Problem to solve:
In the material below, find the line that contains "The height and width of the screenshot is (428, 1286)." and the line that contains "1345x581 pixels.", then write out exactly those two lines and everything between them.
------
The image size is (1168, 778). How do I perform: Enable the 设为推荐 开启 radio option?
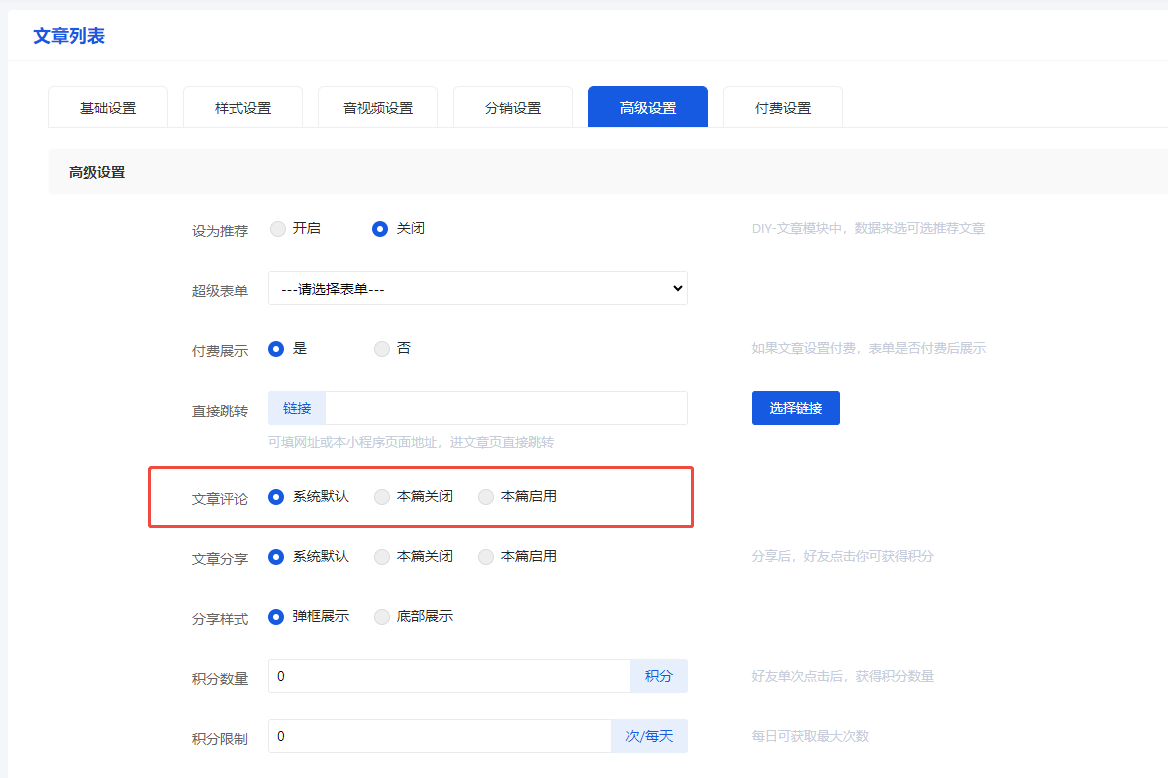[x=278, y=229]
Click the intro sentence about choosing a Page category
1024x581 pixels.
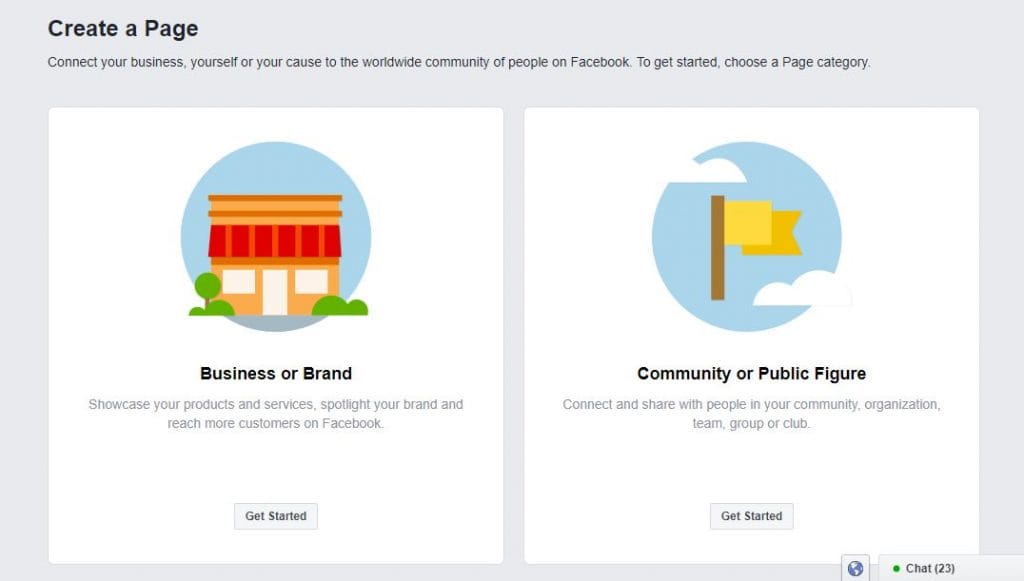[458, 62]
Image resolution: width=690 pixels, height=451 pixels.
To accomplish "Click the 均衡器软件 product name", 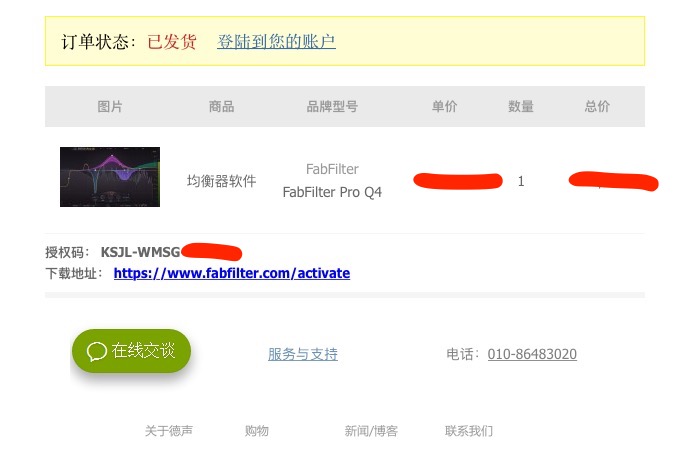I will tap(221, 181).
------
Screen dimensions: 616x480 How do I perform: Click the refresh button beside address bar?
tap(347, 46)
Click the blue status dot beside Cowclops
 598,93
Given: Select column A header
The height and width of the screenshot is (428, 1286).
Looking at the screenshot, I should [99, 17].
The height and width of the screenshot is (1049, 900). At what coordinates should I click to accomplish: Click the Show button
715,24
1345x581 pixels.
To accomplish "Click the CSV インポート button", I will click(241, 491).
------
Answer for this exercise:
The height and width of the screenshot is (428, 1286).
Looking at the screenshot, I should [99, 17].
The height and width of the screenshot is (1049, 900). At what coordinates should I click to accomplish: Click the Show button
715,24
1345x581 pixels.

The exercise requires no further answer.